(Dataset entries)
§
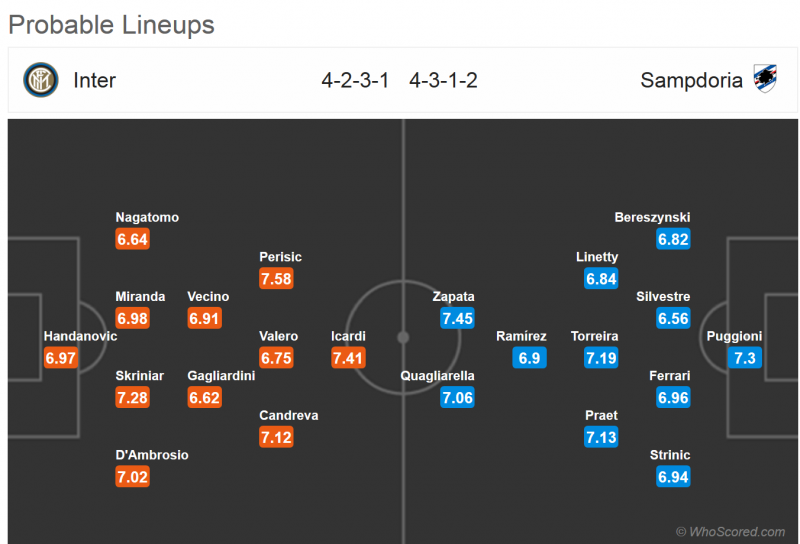Click Quagliarella's 7.06 rating badge
The height and width of the screenshot is (544, 800).
tap(457, 398)
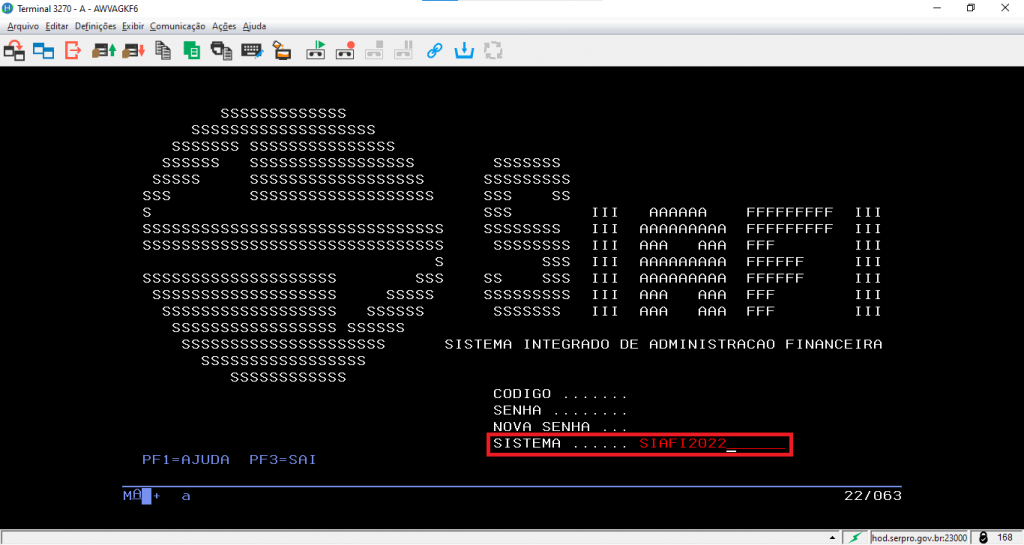This screenshot has height=545, width=1024.
Task: Click the green lightning connection status icon
Action: [x=854, y=538]
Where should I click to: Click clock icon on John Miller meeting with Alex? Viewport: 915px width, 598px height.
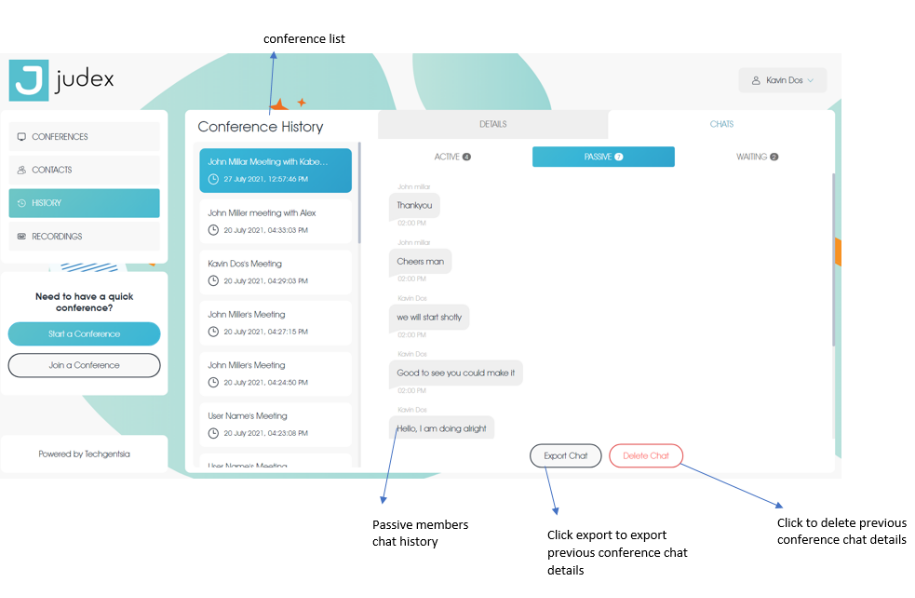(x=213, y=230)
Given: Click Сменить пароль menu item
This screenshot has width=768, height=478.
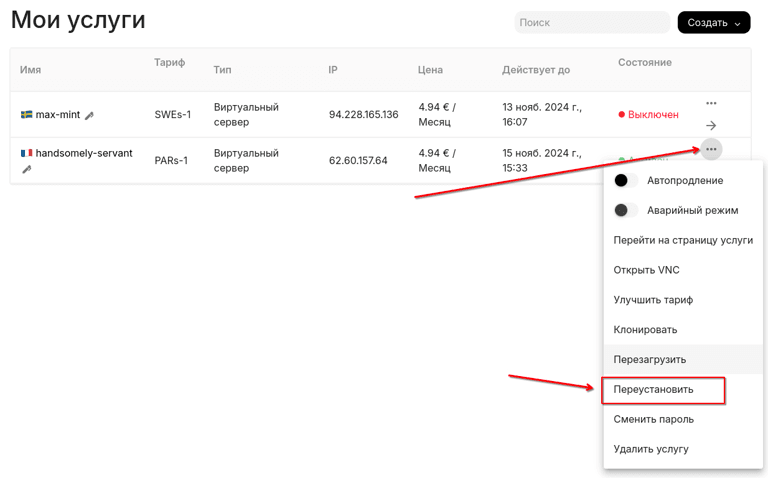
§
**Exercise prompt**
Make an exact copy of the lines of the records from the line containing "Where should I" through the final line, both ends included, but not of the pictures.

**Reply**
Where should I click to: Click clock icon on John Miller meeting with Alex? Viewport: 915px width, 598px height.
(x=213, y=230)
Given: Click Сменить пароль menu item
This screenshot has width=768, height=478.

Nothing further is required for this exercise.